Habib Touhami: Souvenirs marquants de justice ordinaire
En 1979, la police française arrêta un étudiant tunisien (F.C.) à Paris en vertu de la loi «anti-casseurs» promulguée au début du septennat de Georges Pompidou (loi abrogée par François Mitterrand à son accession au pouvoir en 1981). Se trouvant par hasard dans le quartier de l’Opéra pour acheter un billet d’avion au moment où une violente manifestation s’y déroulait, F.C. fut arrêté «en costume trois-pièces» pour «rébellion, saccage et vol». Je ne commenterais pas ici le manque de «discernement» de la police française, ni les multiples péripéties judiciaires de l’affaire, juste ce qui s’est passé au Tribunal de Paris le jour où F.C. a été jugé une première fois.
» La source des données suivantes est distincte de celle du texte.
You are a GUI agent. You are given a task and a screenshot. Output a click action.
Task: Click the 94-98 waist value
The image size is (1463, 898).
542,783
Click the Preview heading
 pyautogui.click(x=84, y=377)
Mon ami feu Hédi Belkhodja, consul général adjoint à Paris à l’époque, m’accompagna à cette occasion ainsi que le vice-président de l’Université parisienne dans laquelle F.C. était inscrit, venu témoigner en sa faveur. En attendant que le dossier de F.C. vienne devant le Tribunal, nous prîmes place pour assister aux interrogatoires d’un chef de famille d’origine asiatique arrêté par la police pour avoir hébergé un parent à lui soupçonné d’être un trafiquant de drogue. Ce monsieur parlait mal le français et le comprenait encore plus mal. Dans de telles circonstances, le Tribunal aurait dû requérir les services d’un traducteur assermenté, mais le juge passa outre. Première entorse au droit dans un pays qui se dit démocratique, et ce ne fut pas la seule.
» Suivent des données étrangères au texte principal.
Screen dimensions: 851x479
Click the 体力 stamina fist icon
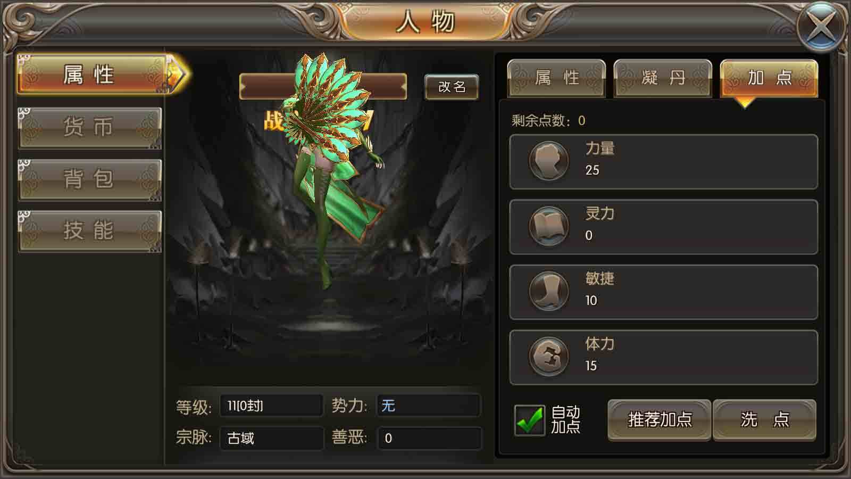click(548, 356)
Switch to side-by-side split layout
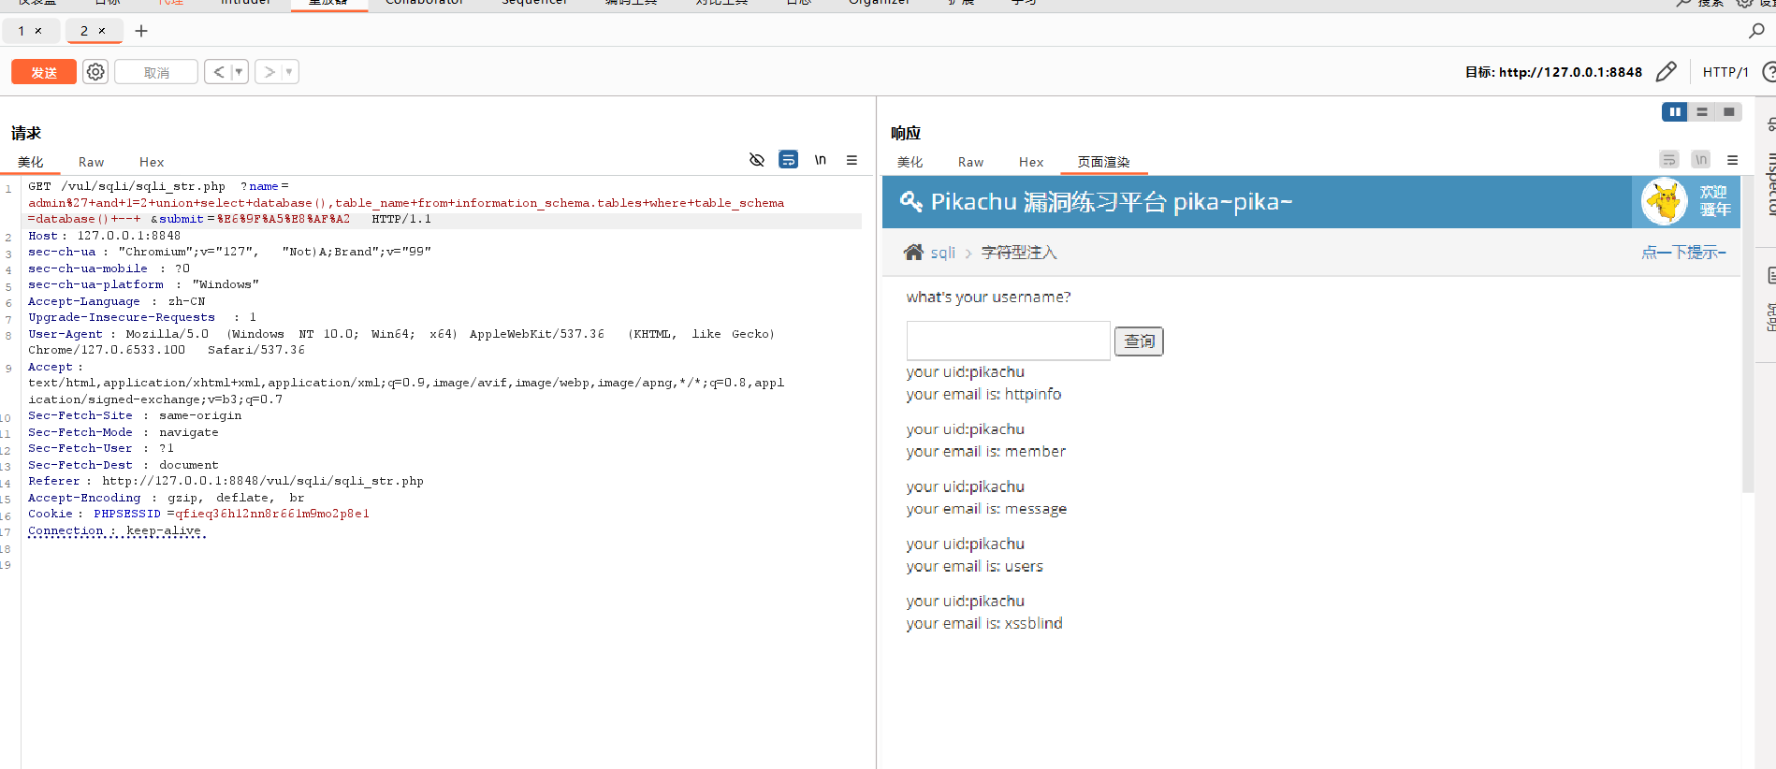Image resolution: width=1776 pixels, height=769 pixels. click(x=1674, y=112)
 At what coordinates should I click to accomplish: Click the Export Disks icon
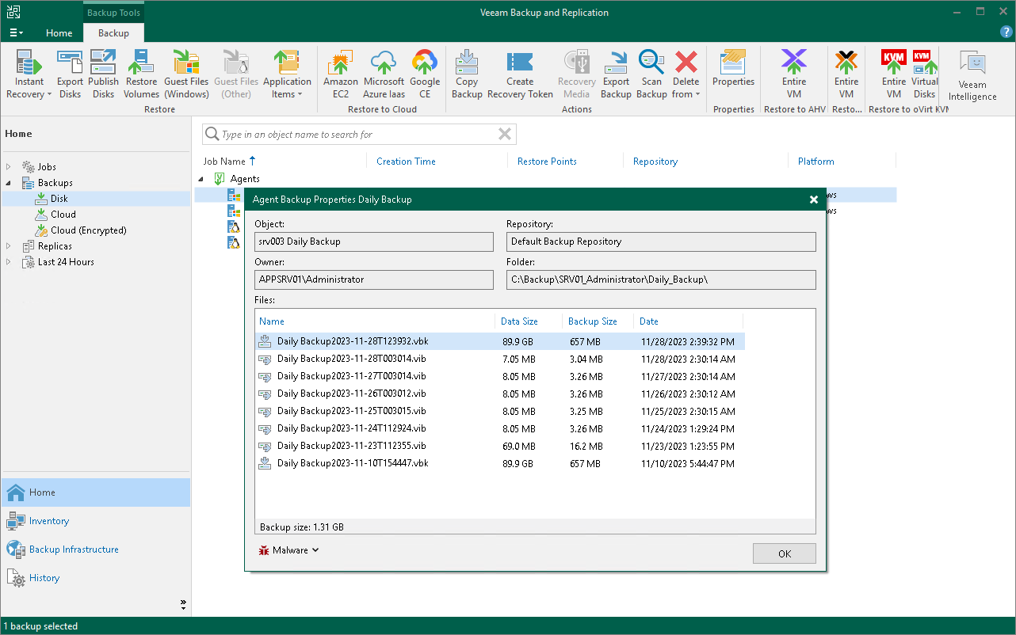[x=70, y=74]
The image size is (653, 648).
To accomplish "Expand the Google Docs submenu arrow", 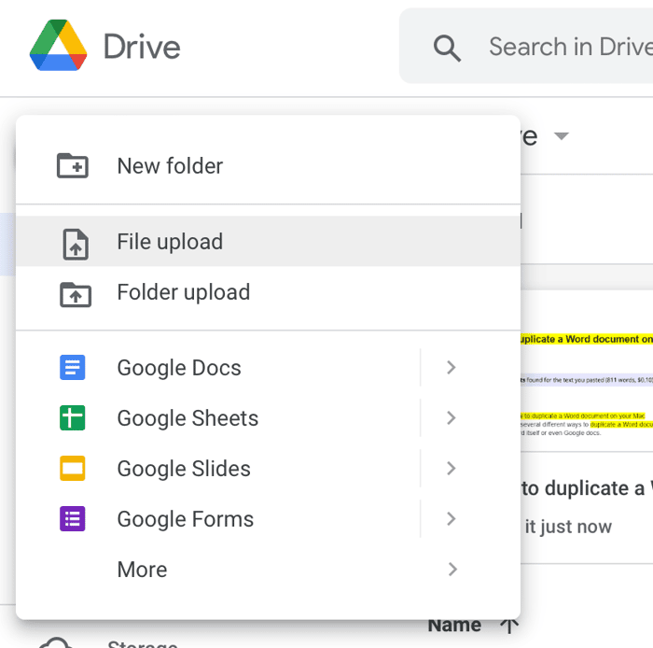I will coord(452,368).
Hagard et manifestement impressionné par la majesté des lieux qui en imposent à tous, ce chef de famille répondit timidement aux questions du juge tant bien que mal. Il reconnut avoir hébergé son parent de passage en France, mais déclara qu’il ignorait ses activités criminelles. Le juge lui répondit du tac au tac qu’aux yeux de la loi, il était complice, ce qui était vrai au regard des textes mais totalement erratique au regard des usages sociaux, et ce dans n’importe quelle société. On voit mal en effet un quidam de bonne foi, vous ou moi, exiger le B3 de son invité avant de le recevoir chez lui ou procéder à sa fouille corporelle et celle de ses bagages avant de le laisser franchir le seuil de sa porte.
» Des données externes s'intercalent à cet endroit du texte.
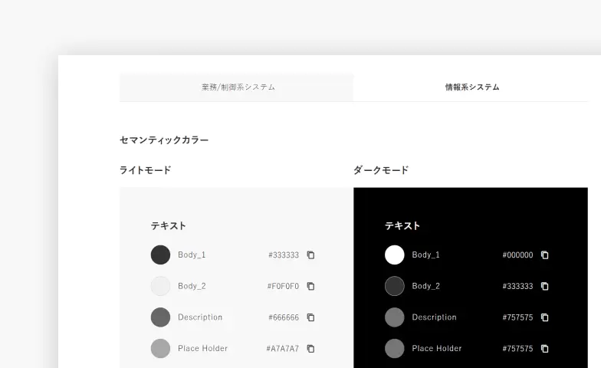Viewport: 601px width, 368px height.
Task: Pick light mode Place Holder swatch
Action: [160, 349]
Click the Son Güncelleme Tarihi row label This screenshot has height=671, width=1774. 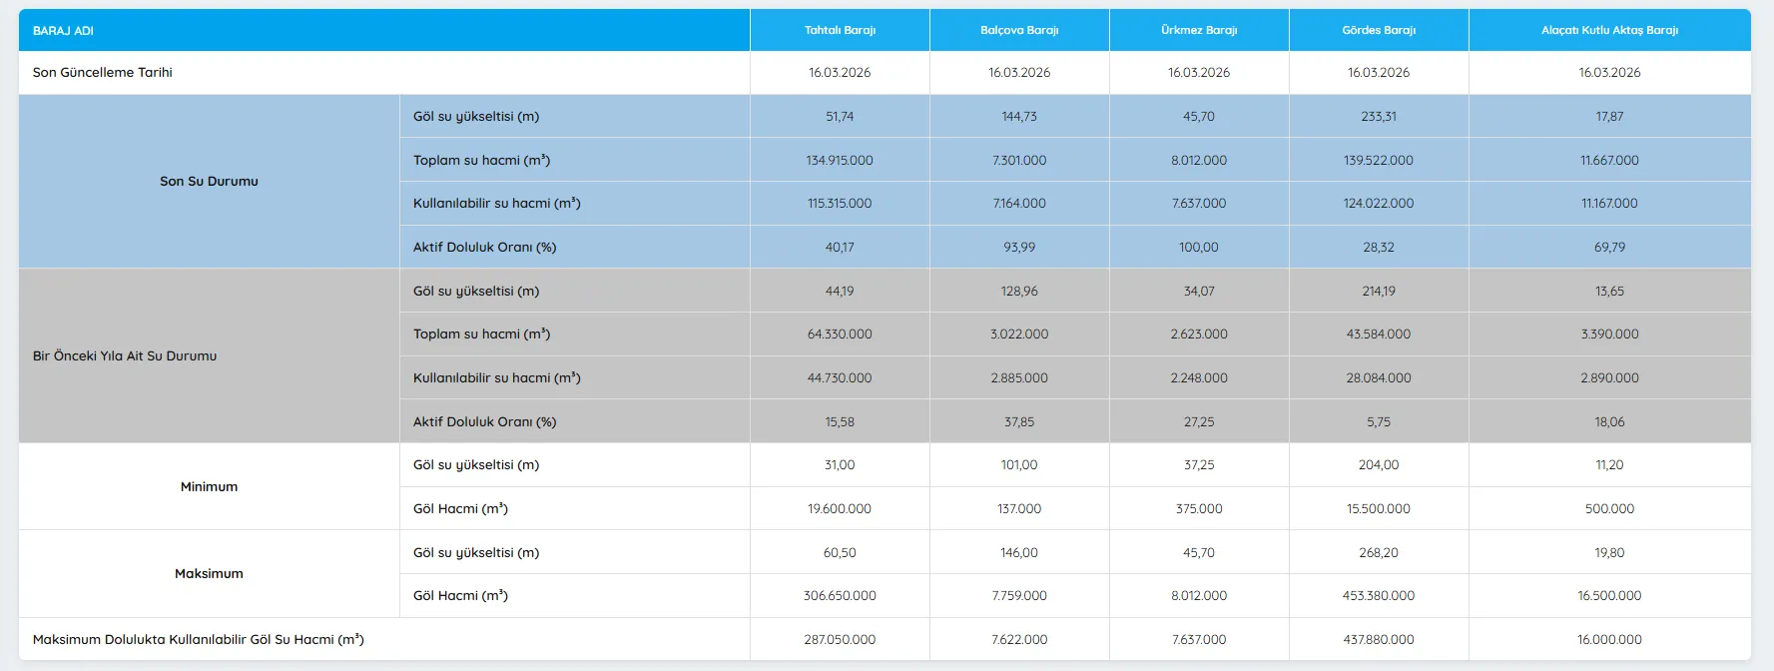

Cet épisode a constitué pour moi un choc révélateur des limites de toute justice humaine, même en démocratie. Un juge qui applique strictement les textes est un juge qui reste dans sa zone de confort mais ce n’est nécessairement pas un juge qui rend justice. Que dire alors d’un juge qui interprète les textes sous le poids de certaines contraintes carriéristes ou politiques ! Cela rend d’autant plus risible la phrase entendue de la bouche d’hommes politiques accusés d’avoir commis des méfaits : «J’ai pleinement confiance dans la Justice de mon pays». Phrase convenue et un tantinet hypocrite que personne ne croit sincère, pas plus les juges que les citoyens au nom de qui la Justice rend la justice.